Pittsburgh creates $2 million fund to improve child care centers citywide
Private child care centers in Pittsburgh would be eligible for city grants to improve their state quality rankings through a $2 million fund the Mayor’s Office announced on Monday.
The Pittsburgh Childcare Quality Fund is the product of a resolution sponsored in 2017 by former Councilwoman Natalia Rudiak. Council allocated the money in 2018 and is expected to introduce legislation on Tuesday that would authorize a cooperation agreement with Baldwin-based Alliance for Infants and Toddlers to administer it.
Under the program, the city’s 206 preschool and child care centers would be eligible for grants for facility and curriculum upgrades designed to boost ratings assigned by the Pennsylvania Department of Education’s Keystone STARS systems.
Keystone STARS ranks organizations on a scale of one to four based on performance standards. The Mayor’s Office said only about 19 percent of Pittsburgh’s child care programs are ranked in higher quality levels.
“I think it would definitely help us. There’s a lot of need,” said the Rev.
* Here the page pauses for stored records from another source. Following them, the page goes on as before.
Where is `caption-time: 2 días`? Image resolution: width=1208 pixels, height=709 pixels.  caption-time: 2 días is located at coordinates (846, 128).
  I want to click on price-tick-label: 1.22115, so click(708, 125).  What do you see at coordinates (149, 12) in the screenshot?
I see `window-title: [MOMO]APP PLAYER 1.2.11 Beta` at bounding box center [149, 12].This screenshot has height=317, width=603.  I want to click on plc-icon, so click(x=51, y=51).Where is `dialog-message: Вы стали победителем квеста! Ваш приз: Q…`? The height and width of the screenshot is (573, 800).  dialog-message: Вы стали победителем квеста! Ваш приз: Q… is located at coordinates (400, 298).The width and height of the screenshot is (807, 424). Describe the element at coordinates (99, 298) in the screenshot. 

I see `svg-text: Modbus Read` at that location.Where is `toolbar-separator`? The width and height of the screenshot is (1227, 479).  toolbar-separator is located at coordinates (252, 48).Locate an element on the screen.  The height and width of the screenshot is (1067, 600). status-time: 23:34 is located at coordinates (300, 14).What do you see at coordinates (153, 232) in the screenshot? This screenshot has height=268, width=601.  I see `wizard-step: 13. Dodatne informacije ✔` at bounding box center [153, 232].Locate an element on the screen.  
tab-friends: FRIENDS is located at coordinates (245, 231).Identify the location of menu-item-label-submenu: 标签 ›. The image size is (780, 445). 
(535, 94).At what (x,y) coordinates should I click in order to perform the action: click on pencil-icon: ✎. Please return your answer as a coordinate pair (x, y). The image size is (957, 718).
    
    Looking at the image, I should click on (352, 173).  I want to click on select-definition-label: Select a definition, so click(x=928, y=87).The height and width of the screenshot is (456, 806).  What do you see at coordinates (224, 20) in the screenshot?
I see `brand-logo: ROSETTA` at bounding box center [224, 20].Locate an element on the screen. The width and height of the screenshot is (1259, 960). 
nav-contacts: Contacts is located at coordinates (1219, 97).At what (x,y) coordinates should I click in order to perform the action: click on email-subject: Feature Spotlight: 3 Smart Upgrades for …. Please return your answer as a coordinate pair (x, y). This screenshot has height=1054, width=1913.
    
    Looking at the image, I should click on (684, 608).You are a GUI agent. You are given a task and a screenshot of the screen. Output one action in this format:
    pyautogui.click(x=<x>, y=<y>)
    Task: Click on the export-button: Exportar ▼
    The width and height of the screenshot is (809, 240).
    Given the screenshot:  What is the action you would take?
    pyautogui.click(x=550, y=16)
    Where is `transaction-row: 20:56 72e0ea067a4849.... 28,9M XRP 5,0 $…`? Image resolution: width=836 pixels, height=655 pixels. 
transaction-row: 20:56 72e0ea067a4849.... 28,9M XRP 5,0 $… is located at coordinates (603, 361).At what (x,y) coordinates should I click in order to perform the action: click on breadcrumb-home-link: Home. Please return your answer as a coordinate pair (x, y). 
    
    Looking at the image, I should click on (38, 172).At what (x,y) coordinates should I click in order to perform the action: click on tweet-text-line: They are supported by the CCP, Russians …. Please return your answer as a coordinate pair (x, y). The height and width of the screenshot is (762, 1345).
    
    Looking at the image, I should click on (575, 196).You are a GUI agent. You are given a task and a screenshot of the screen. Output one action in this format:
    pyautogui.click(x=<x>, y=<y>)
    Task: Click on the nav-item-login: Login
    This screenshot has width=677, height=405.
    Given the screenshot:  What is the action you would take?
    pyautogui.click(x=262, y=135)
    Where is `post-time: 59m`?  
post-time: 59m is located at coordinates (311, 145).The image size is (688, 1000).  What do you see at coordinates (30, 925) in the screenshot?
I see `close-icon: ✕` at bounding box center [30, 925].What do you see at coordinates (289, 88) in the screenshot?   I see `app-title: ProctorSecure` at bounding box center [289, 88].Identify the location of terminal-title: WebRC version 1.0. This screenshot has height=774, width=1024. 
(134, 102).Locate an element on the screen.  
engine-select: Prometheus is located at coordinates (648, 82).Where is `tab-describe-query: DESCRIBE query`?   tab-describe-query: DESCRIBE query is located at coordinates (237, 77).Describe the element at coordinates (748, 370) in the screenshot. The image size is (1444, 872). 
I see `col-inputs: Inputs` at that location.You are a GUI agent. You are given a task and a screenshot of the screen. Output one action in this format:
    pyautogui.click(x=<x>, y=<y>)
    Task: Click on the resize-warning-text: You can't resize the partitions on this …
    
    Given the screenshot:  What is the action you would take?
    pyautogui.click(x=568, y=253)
Brenda Gregg, executive director of Project Destiny Learning Centers, which operates facilities in Perry South and the Community College of Allegheny County. “Many of the facilities on the North Side, when we talk about quality and trying to get their (ranking) up to where they should be, is an issue because they don’t have the funding.”
Gregg said her two centers have a STAR 2 ranking and the organization hopes to increase that.
“It is our hope that those funds will actually go down to the centers that need it the most,” she said.
Child care providers say tuition and state subsidies do not offer a large enough margin to cover the cost of improvements needed to boost state rankings, particularly for those serving low- and moderate-income families.
Mayor Bill Peduto described the fund as a step in his long-range plans to provide preschool for every child in Pittsburgh.
“This grant fund will provide child care facilities with the means to improve their programs and will build the number of quality seats that we have in the City,” Peduto said in a statement.
The mayor will create an advisory committee consisting of city staffers and childcare experts to monitor the fund.